(Collected data entries)

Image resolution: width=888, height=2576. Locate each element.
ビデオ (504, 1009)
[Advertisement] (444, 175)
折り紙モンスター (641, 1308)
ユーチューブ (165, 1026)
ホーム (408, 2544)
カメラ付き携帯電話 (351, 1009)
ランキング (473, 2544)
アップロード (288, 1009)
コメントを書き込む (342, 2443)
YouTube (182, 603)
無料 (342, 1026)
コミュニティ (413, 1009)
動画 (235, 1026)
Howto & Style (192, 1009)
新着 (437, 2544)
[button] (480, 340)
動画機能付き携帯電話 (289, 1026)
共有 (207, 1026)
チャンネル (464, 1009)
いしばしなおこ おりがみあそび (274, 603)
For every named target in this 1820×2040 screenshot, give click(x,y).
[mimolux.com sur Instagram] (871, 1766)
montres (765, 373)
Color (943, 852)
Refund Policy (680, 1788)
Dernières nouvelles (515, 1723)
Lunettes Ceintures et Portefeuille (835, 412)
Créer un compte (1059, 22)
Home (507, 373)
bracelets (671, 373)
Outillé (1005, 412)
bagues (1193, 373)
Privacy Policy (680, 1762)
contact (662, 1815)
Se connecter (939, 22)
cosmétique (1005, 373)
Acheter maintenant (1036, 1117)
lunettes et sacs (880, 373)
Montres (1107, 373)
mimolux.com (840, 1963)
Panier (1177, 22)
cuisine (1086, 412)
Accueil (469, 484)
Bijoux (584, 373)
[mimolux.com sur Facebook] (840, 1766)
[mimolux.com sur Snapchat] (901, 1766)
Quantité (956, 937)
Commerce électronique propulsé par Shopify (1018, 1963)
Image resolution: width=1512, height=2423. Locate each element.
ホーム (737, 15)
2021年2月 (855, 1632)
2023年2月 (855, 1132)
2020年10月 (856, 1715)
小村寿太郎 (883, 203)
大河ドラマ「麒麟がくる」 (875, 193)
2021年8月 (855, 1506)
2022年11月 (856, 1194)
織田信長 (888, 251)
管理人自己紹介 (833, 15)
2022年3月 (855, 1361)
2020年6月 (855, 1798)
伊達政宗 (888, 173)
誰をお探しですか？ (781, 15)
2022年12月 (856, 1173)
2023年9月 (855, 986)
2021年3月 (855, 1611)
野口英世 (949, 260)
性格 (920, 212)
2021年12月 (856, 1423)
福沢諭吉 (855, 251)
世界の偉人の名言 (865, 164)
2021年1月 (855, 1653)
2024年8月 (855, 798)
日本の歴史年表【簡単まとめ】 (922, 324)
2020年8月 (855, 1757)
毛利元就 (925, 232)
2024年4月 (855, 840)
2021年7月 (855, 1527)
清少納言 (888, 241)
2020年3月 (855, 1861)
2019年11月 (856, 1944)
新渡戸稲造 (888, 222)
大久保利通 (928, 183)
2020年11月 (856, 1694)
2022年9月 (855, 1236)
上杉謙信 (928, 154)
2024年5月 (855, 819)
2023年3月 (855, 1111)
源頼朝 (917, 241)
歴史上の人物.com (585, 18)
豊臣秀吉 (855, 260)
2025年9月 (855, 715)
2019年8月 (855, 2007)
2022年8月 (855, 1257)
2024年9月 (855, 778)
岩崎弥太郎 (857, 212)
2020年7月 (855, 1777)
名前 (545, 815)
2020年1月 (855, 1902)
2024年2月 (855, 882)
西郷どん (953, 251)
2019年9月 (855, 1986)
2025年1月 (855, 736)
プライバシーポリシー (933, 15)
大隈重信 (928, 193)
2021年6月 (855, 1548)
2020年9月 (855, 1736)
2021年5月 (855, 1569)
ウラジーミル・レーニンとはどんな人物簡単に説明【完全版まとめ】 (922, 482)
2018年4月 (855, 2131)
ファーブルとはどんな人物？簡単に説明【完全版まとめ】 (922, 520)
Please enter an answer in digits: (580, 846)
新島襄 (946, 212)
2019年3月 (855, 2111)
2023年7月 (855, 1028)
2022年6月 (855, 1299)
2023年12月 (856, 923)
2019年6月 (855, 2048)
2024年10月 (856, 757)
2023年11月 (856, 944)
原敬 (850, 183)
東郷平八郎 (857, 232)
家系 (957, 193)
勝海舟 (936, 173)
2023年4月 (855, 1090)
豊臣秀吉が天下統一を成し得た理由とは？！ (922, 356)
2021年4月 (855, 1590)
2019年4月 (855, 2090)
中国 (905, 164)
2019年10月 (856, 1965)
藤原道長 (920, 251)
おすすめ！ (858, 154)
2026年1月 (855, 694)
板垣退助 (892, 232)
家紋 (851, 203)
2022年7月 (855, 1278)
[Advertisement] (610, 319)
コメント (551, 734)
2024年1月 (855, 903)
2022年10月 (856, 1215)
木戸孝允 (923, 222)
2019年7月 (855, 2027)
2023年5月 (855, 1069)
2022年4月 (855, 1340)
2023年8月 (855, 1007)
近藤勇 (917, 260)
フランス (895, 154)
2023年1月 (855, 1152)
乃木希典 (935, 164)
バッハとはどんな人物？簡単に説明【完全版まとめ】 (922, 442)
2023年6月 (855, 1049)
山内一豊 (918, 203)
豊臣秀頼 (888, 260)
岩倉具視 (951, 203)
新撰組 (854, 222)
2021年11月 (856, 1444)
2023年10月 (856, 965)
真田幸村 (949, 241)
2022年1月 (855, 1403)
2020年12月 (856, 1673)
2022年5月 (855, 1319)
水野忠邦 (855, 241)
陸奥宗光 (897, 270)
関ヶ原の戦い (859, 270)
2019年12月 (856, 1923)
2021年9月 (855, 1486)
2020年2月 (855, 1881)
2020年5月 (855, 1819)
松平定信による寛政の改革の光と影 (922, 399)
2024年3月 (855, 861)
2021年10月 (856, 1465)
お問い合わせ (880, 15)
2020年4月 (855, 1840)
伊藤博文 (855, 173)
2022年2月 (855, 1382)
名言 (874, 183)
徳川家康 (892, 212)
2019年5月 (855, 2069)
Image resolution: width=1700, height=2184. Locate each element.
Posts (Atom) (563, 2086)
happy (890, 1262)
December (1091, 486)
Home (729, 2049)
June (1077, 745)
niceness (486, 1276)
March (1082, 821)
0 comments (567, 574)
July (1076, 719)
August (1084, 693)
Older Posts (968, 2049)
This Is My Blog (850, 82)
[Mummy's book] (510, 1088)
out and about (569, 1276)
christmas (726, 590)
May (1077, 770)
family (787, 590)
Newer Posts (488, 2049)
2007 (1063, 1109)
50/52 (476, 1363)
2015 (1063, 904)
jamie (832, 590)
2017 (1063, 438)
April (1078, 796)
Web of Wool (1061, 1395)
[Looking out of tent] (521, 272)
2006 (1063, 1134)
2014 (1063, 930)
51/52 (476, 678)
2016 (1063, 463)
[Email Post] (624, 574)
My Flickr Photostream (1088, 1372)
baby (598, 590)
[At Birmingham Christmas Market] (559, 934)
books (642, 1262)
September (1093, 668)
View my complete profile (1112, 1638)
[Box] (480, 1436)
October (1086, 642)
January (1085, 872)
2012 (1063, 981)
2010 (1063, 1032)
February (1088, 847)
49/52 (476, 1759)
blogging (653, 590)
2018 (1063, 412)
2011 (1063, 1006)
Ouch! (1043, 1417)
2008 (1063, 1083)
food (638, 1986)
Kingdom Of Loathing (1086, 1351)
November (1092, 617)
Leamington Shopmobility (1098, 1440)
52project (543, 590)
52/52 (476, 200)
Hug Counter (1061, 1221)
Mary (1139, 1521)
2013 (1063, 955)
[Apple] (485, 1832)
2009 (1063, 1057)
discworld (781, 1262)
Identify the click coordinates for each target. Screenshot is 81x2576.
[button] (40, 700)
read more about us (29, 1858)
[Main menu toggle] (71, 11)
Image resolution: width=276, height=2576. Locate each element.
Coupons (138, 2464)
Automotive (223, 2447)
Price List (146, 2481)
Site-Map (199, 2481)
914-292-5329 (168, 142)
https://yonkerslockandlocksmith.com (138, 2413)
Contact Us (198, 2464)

What the exercise asks: The output must consist solely of the lines from the first line of the records through the line containing "Outillé (1005, 412)", reproduced exactly.

Response to this exercise:
Image resolution: width=888, height=2576. Locate each element.
ビデオ (504, 1009)
[Advertisement] (444, 175)
折り紙モンスター (641, 1308)
ユーチューブ (165, 1026)
ホーム (408, 2544)
カメラ付き携帯電話 (351, 1009)
ランキング (473, 2544)
アップロード (288, 1009)
コメントを書き込む (342, 2443)
YouTube (182, 603)
無料 (342, 1026)
コミュニティ (413, 1009)
動画 (235, 1026)
Howto & Style (192, 1009)
新着 (437, 2544)
[button] (480, 340)
動画機能付き携帯電話 (289, 1026)
共有 (207, 1026)
チャンネル (464, 1009)
いしばしなおこ おりがみあそび (274, 603)
For every named target in this 1820×2040 screenshot, give click(x,y).
[mimolux.com sur Instagram] (871, 1766)
montres (765, 373)
Color (943, 852)
Refund Policy (680, 1788)
Dernières nouvelles (515, 1723)
Lunettes Ceintures et Portefeuille (835, 412)
Créer un compte (1059, 22)
Home (507, 373)
bracelets (671, 373)
Outillé (1005, 412)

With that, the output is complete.